▶ _EXERCISE DIRECTIONS_: Before copying, find the line below that contains "You are a computer-use agent. Screen"; then return it and all later lines exactly, up to and including the final line, with no pictures.

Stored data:

Segment Open

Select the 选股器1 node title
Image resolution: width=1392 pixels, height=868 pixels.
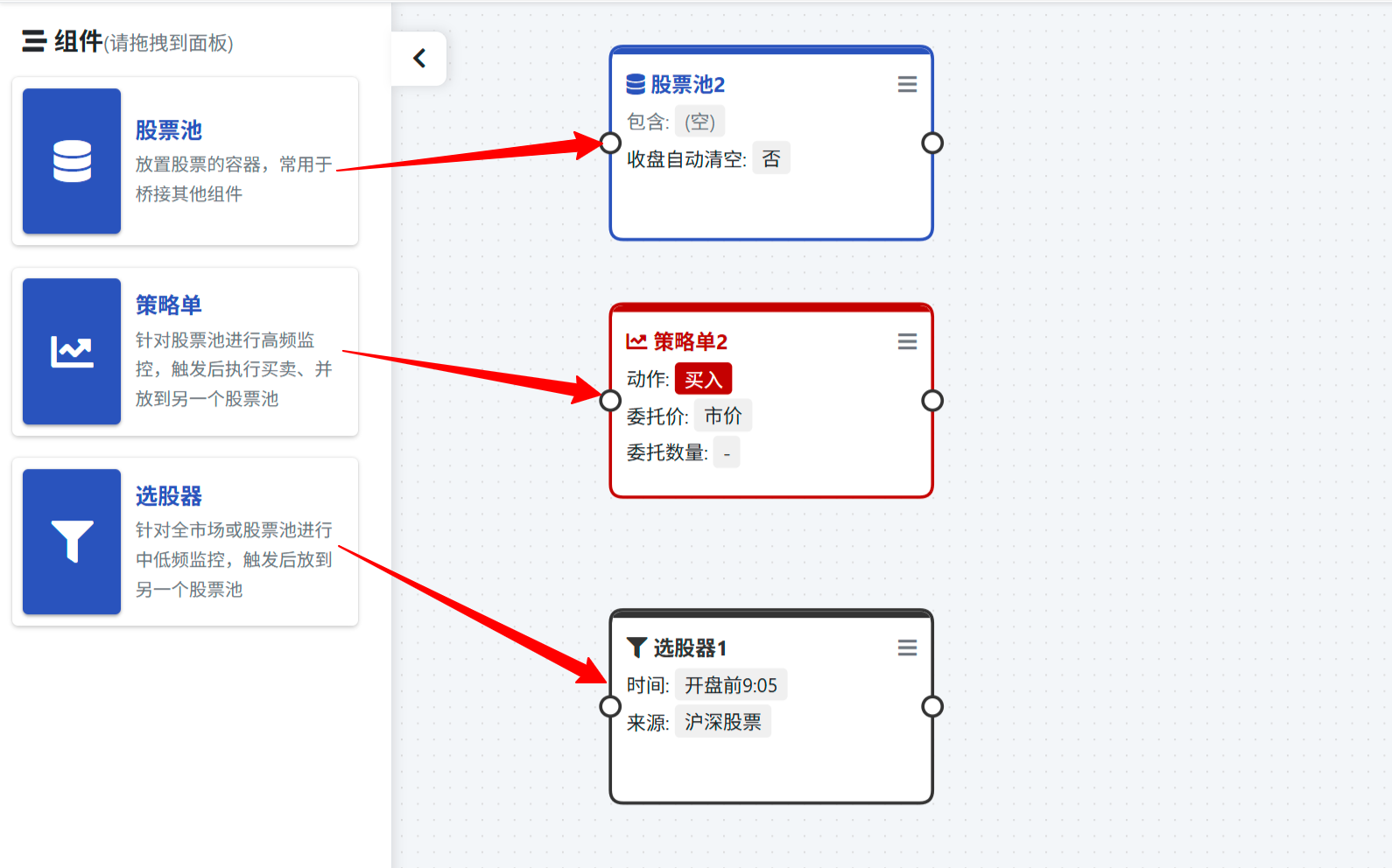point(689,648)
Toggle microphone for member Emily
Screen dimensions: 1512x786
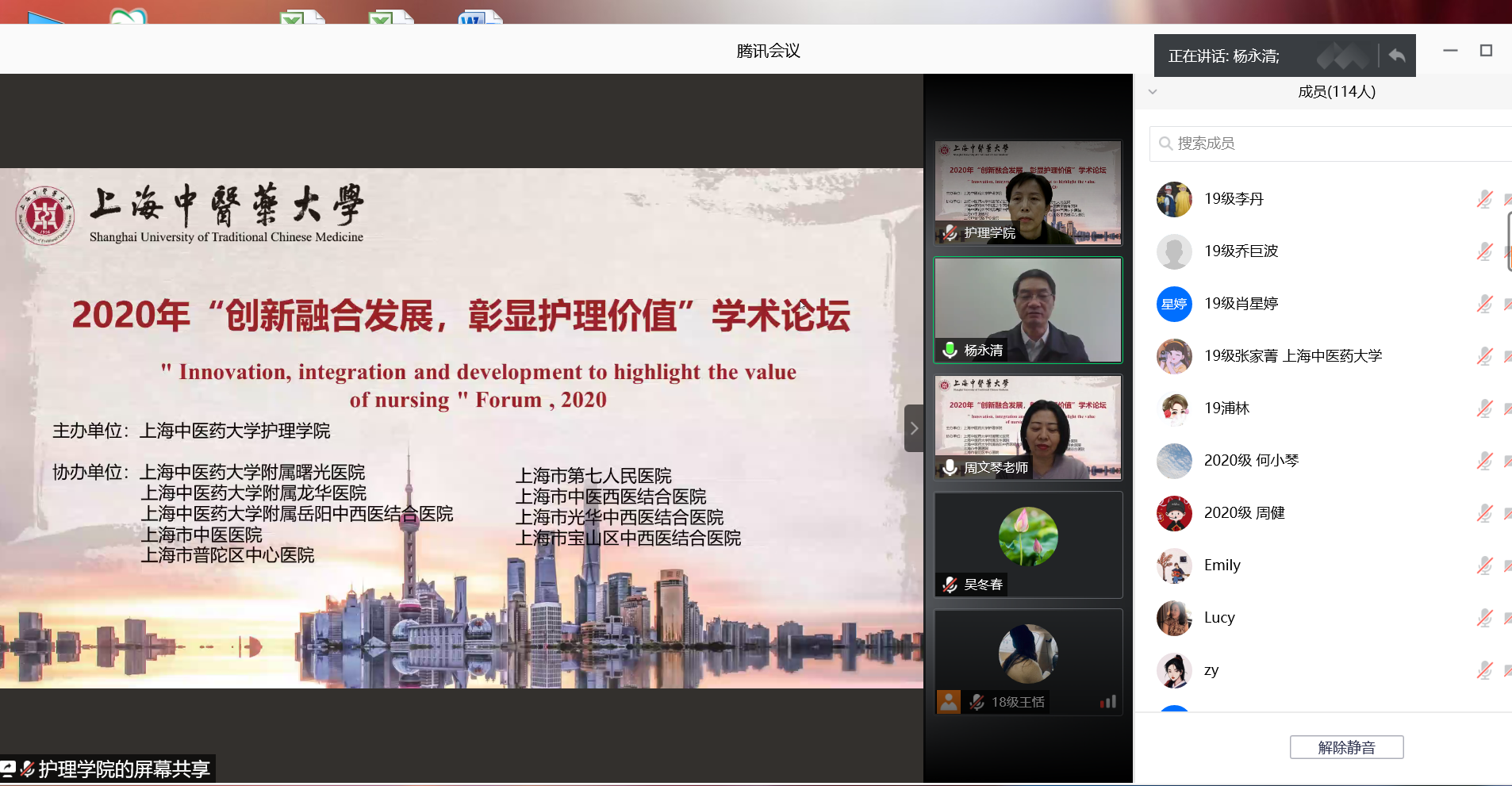(1484, 566)
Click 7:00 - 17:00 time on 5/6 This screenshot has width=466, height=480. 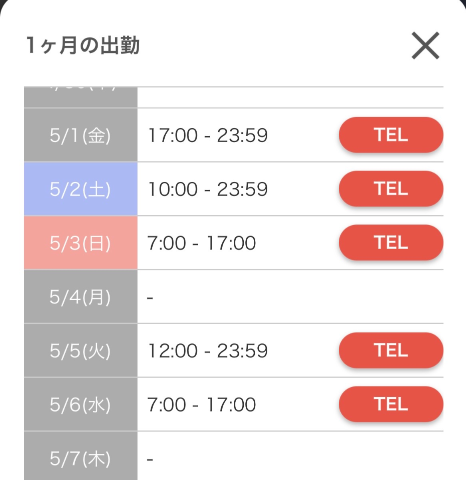click(x=201, y=405)
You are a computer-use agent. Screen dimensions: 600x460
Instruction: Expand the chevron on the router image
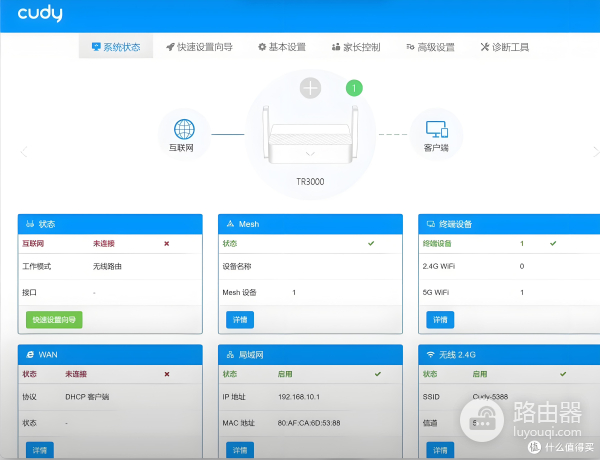click(x=310, y=154)
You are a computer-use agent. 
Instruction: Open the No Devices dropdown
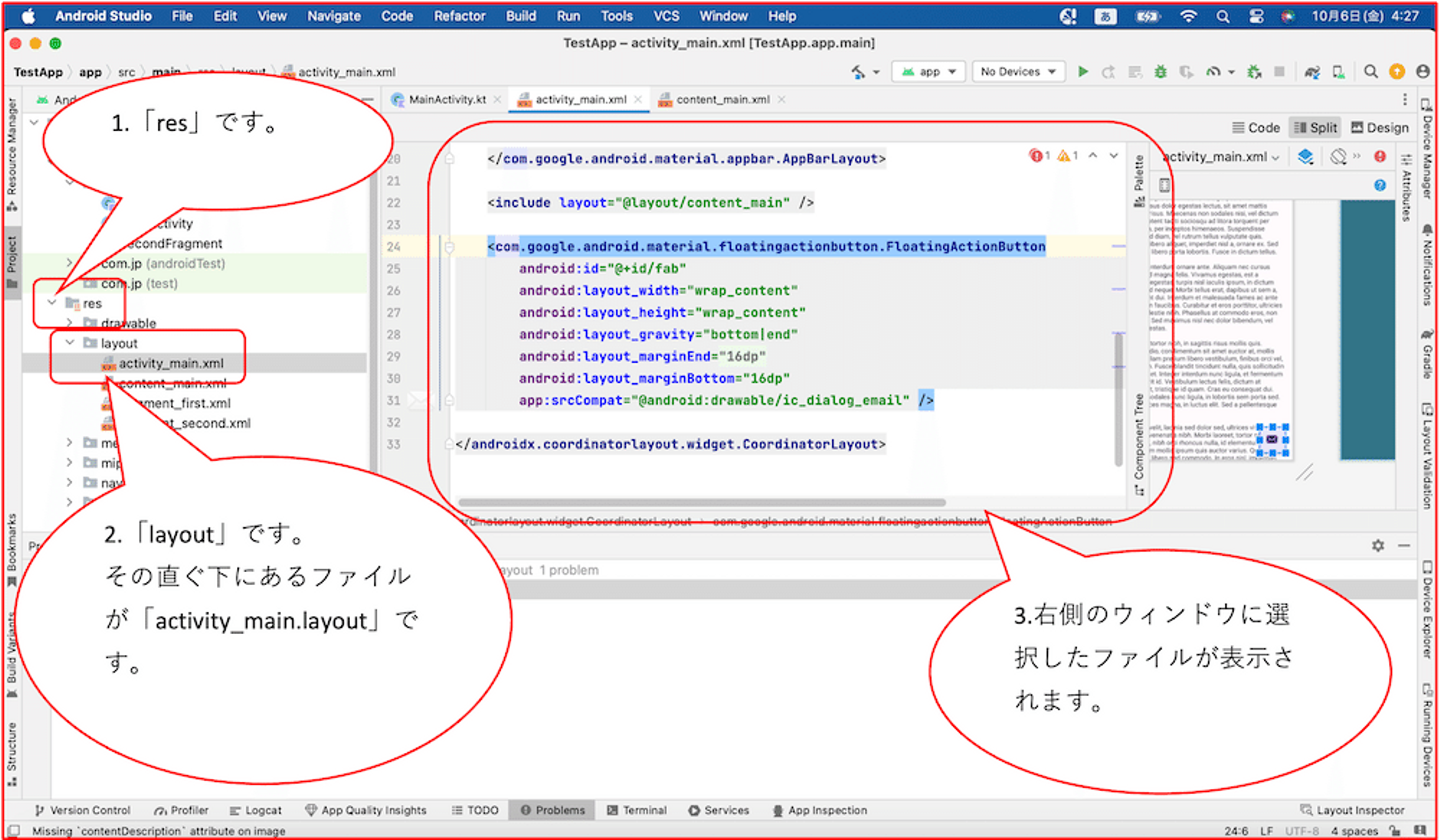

Segment Closed

▶ _OUTPUT OF THE EXERCISE_:
You are a computer-use agent. Screen dimensions: 600x460
Instruction: Expand the chevron on the router image
click(x=310, y=154)
You are a computer-use agent. 
Instruction: Open the No Devices dropdown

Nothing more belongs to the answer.